‘A great deal,’ said Bracebridge drily. ‘With such a head as he carries on his shoulders the man might be another Mirabeau, if he held the right cards in the right rubber. And he really ought to suit you, for he raves about the middle ages, and chivalry, and has edited a book full of old ballads.’

‘Oh, all the eclectics do that sort of thing; and small thanks to them. However, I will speak to him after dinner, and see what there is in him.’

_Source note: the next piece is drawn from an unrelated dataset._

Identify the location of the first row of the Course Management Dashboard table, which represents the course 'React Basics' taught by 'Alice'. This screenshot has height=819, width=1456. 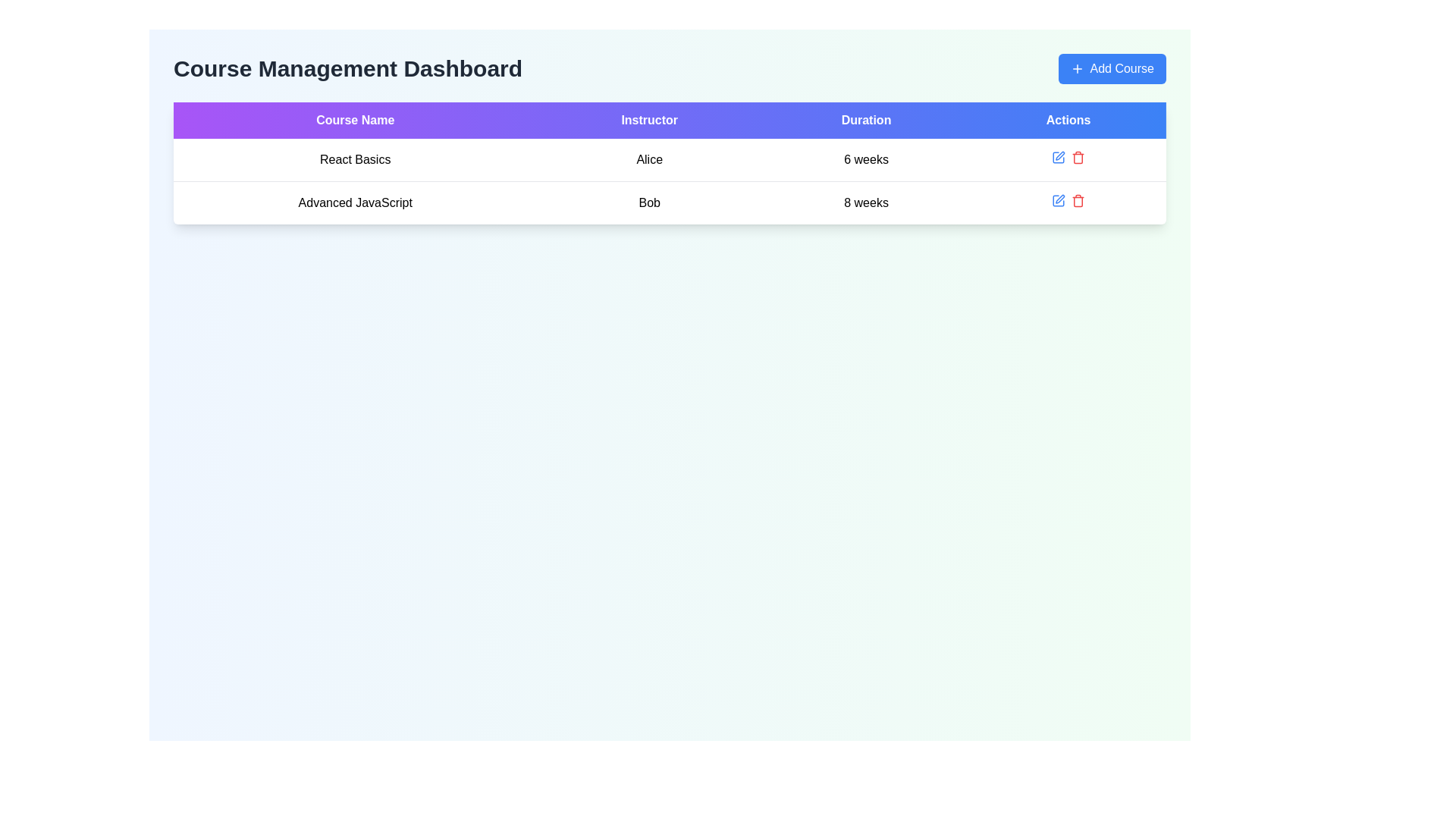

And Lord Vieuxbois turned away, and, alas for Lancelot! sat next to Argemone at dinner. Lancelot, who was cross with everybody for what was nobody’s fault, revenged himself all dinner-time by never speaking a word to his next neighbour, Miss Newbroom, who was longing with all her heart to talk sentiment to him about the Exhibition; and when Argemone, in the midst of a brilliant word-skirmish with Lord Vieuxbois, stole a glance at him, he chose to fancy that they were both talking of him, and looked more cross than ever.

After the ladies retired, Lancelot, in his sulky way, made up his mind that the conversation was going to be ineffably stupid; and set to to dream, sip claret, and count the minutes till he found himself in the drawing-room with Argemone. But he soon discovered, as I suppose we all have, that ‘it never rains but it pours,’ and that one cannot fall in with a new fact or a new acquaintance but next day twenty fresh things shall spring up as if by magic, throwing unexpected light on one’s new phenomenon. Lancelot’s head was full of the condition-of-the-poor question, and lo! everybody seemed destined to talk about it.

‘Well, Lord Vieuxbois,’ said the host, casually, ‘my girls are raving about your new school. They say it is a perfect antiquarian gem.’

‘Yes, tolerable, I believe. But Wales has disappointed me a little. That vile modernist naturalism is creeping back even into our painted glass. I could have wished that the artist’s designs for the windows had been a little more Catholic.’

‘How then?’ asked the host, with a puzzled face.

‘Oh, he means,’ said Bracebridge, ‘that the figures’ wrists and ankles were not sufficiently dislocated, and the patron saint did not look quite like a starved rabbit with its neck wrung. Some of the faces, I am sorry to say, were positively like good-looking men and women.’

‘Oh, I understand,’ said Lord Minchampstead; ‘Bracebridge’s tongue is privileged, you know, Lord Vieuxbois, so you must not be angry.’

‘I don’t see my way into all this,’ said Squire Lavington (which was very likely to be true, considering that he never looked for his way). ‘I don’t see how all these painted windows, and crosses, and chanting, and the deuce and the Pope only know what else, are to make boys any better.’